Texto fornecido:
* * *

A educação liberta

O ano era 1979 e o lugar era Coronel Fabriciano (MG). Aos sete anos de idade, Rita Eulália entrou pela primeira vez em uma sala de aula. Seus olhos curiosos passearam entre as carteiras, se derramaram na lousa e brilharam diante de todo conhecimento que lhe aguardava. Ela não sabia, mas a partir daquele momento sua vida mudaria para sempre. Era o começo de um futuro. 

Houve um tempo em que as meninas não frequentavam escolas. Estudar era um privilégio restrito ao sexo masculino. Portanto, além de ser o começo de um futuro, a primeira vez de Rita como estudante em uma sala de aula era também um rompimento com o passado.

* * *

Lista de registros:
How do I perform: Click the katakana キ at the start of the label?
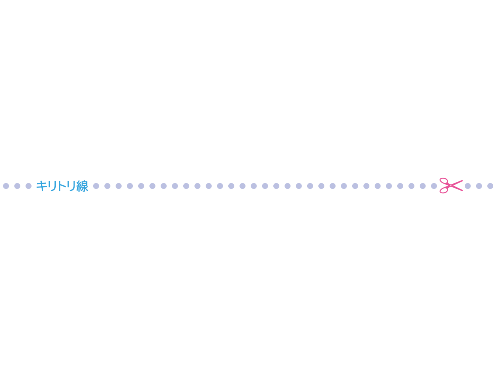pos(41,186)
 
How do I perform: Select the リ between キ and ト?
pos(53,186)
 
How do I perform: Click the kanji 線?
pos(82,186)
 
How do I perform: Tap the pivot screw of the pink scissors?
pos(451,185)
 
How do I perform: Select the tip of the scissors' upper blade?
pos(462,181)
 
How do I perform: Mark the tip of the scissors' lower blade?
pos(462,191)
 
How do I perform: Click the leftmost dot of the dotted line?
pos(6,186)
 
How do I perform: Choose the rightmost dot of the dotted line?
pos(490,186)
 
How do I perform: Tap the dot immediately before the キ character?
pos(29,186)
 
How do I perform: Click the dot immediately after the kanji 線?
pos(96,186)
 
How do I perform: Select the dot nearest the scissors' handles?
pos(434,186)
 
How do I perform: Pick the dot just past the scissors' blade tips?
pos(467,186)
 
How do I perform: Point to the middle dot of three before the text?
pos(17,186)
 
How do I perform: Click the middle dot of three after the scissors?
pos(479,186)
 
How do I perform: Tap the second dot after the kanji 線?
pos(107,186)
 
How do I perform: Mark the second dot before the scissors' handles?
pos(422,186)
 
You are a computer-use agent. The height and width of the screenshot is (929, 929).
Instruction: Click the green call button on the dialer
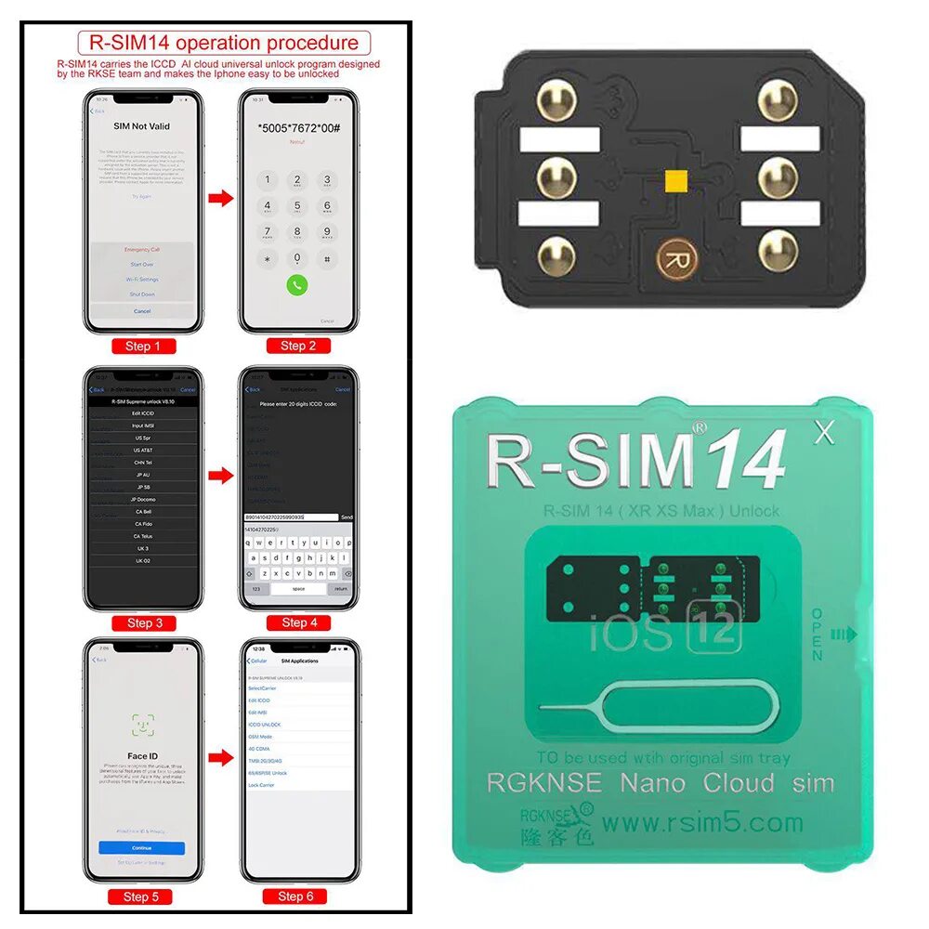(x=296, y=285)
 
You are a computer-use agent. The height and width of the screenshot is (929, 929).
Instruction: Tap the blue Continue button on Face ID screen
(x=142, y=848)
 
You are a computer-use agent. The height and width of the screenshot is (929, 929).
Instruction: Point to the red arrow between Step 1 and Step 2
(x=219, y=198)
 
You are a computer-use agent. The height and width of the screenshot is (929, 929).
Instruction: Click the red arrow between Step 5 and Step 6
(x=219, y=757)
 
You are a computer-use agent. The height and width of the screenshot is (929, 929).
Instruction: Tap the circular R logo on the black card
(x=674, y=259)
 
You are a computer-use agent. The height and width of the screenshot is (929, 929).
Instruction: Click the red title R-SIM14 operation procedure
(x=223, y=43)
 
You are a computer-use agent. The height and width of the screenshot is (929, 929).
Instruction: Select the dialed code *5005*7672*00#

* * *

O que fazer: Dê a continuação do texto sobre Rita Eulália e a educação, começando logo depois da última frase. Os registros são um material à parte do texto.

Sua resposta:
No presente, ainda há ecos desse passado, infelizmente. No mundo, 62 milhões de meninas carecem de educação, conforme informação da Unesco divulgada em 2017. Apenas 40% dos países conseguiram alcançar uma paridade no que tange ao acesso à educação entre homens e mulheres. Esses dados revelam que, embora tenhamos avançado como sociedade, ainda há um longo caminho pela frente. Damos um passo adiante toda vez que uma menina como Rita pisa em uma escola, abre um livro, ergue a mão para tirar alguma dúvida durante a aula, escreve suas primeiras palavras em letras que desabrocham sobre o papel.

Todavia, como tudo que desabrocha, Rita também enfrentou espinhos. A distância entre sua casa e escola era grande. Todos os dias, a menina de cabelo cacheado e pernas fortes fazia um longo trajeto a pé. Era tudo muito cansativo e escasso. 

Além disso, ela sentiu muitas dificuldades de aprendizagem em seu primeiro ano letivo. Isso lhe deixava desmotivada e triste para acordar todos os dias e estudar. Como consequência, precisou cursar a primeira série do ensino fundamental uma vez mais.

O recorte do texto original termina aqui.